Exercise inputs →
______
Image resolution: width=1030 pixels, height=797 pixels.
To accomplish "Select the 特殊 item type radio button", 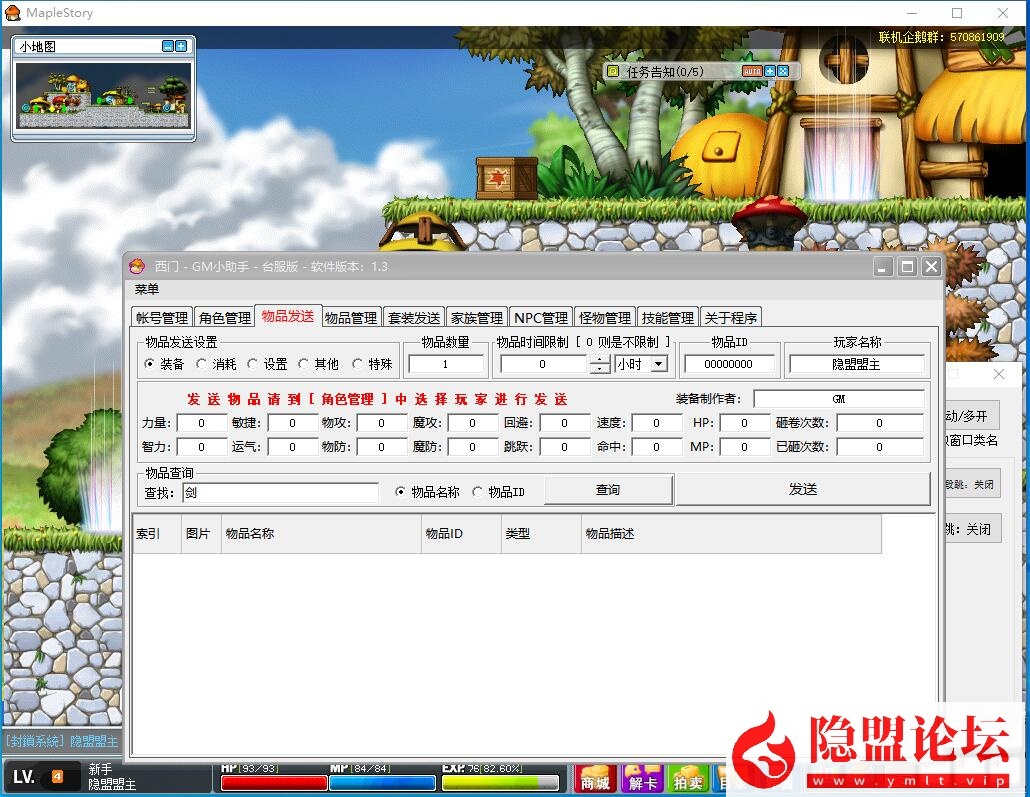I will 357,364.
______
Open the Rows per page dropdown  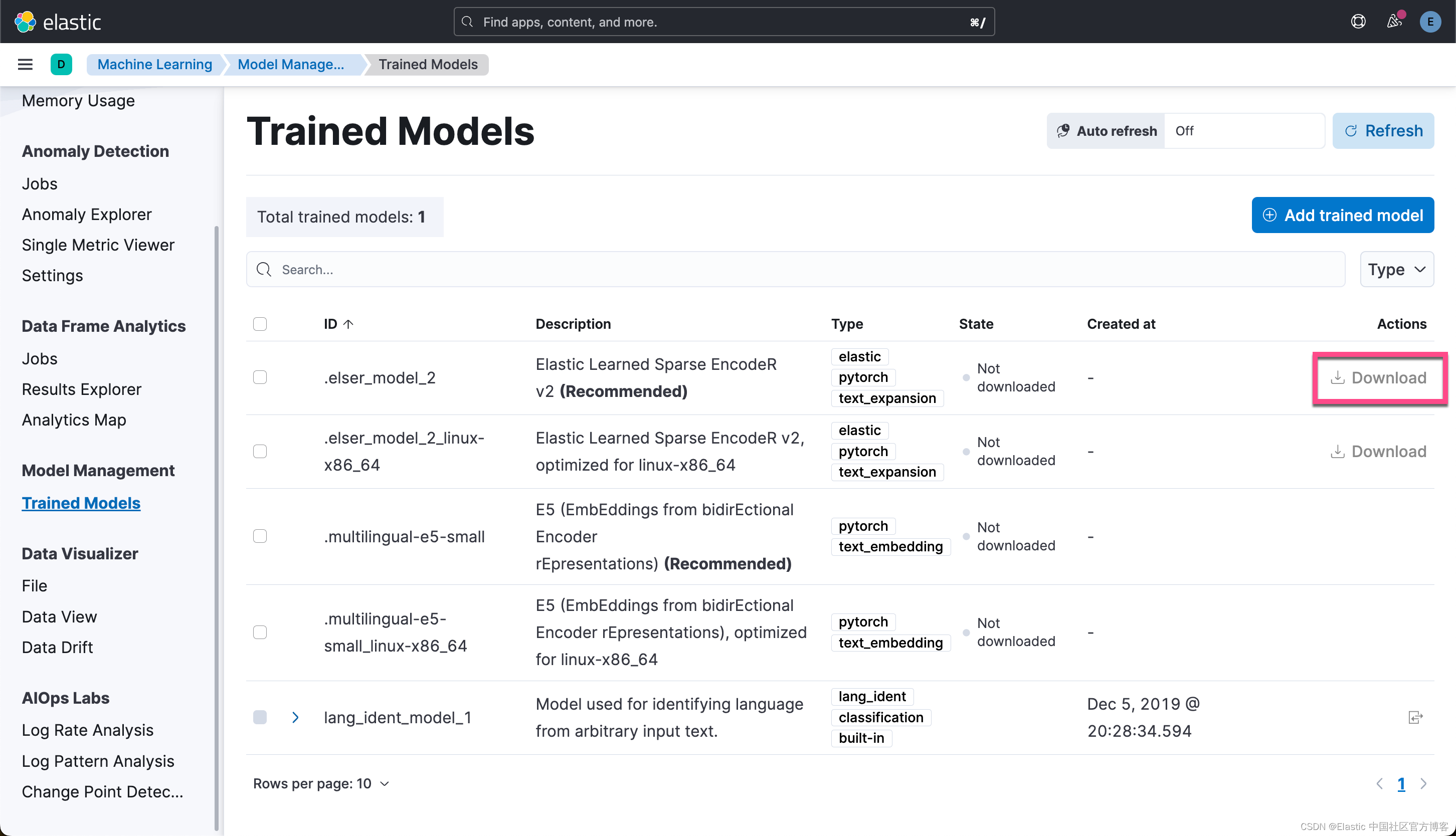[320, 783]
______
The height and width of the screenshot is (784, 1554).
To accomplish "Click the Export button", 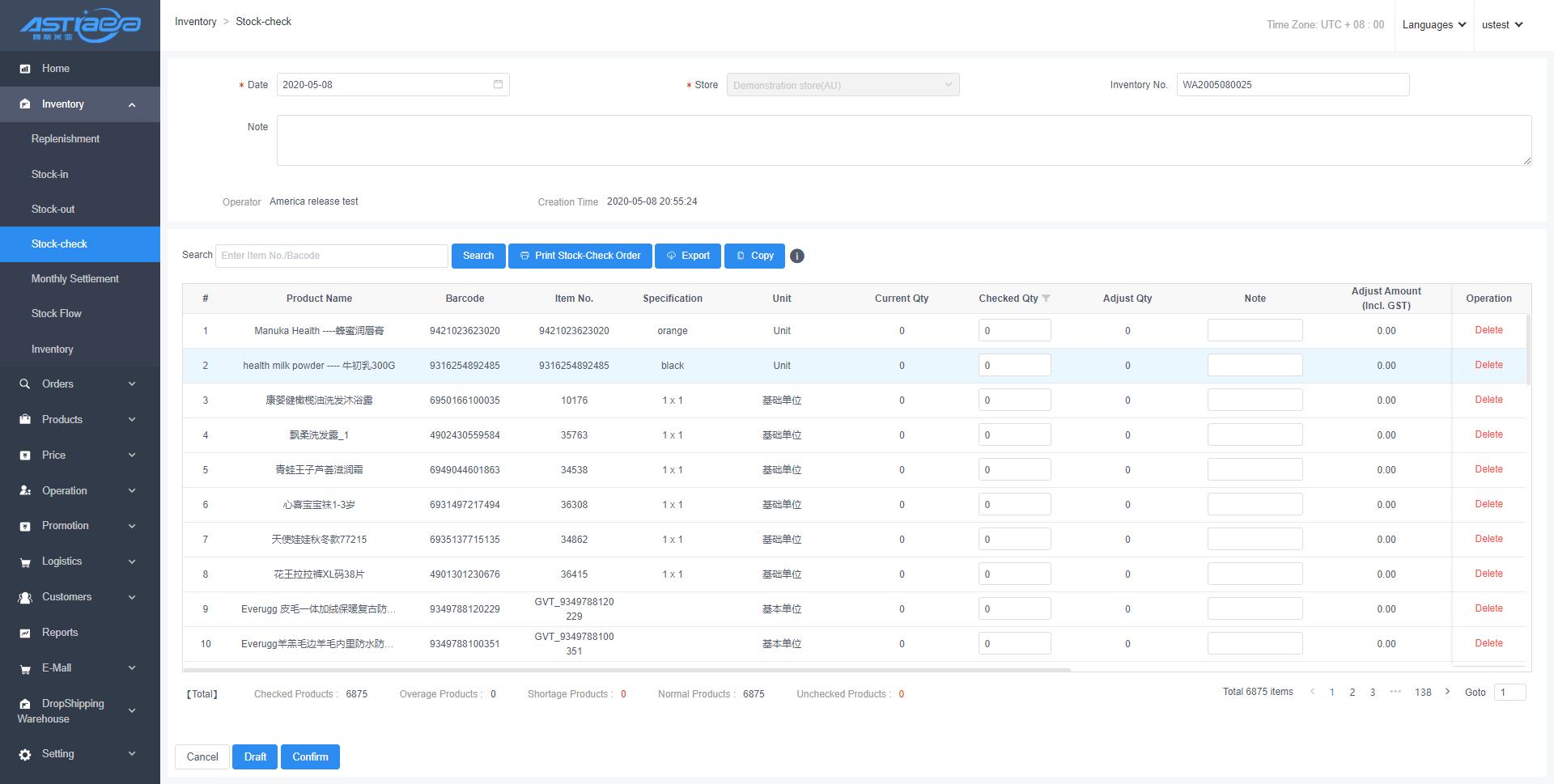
______
Short problem → Tally the lines of the items above that contain the string "width", treating uppercase and lowercase as different, and give only the number.

Solution to the problem → 2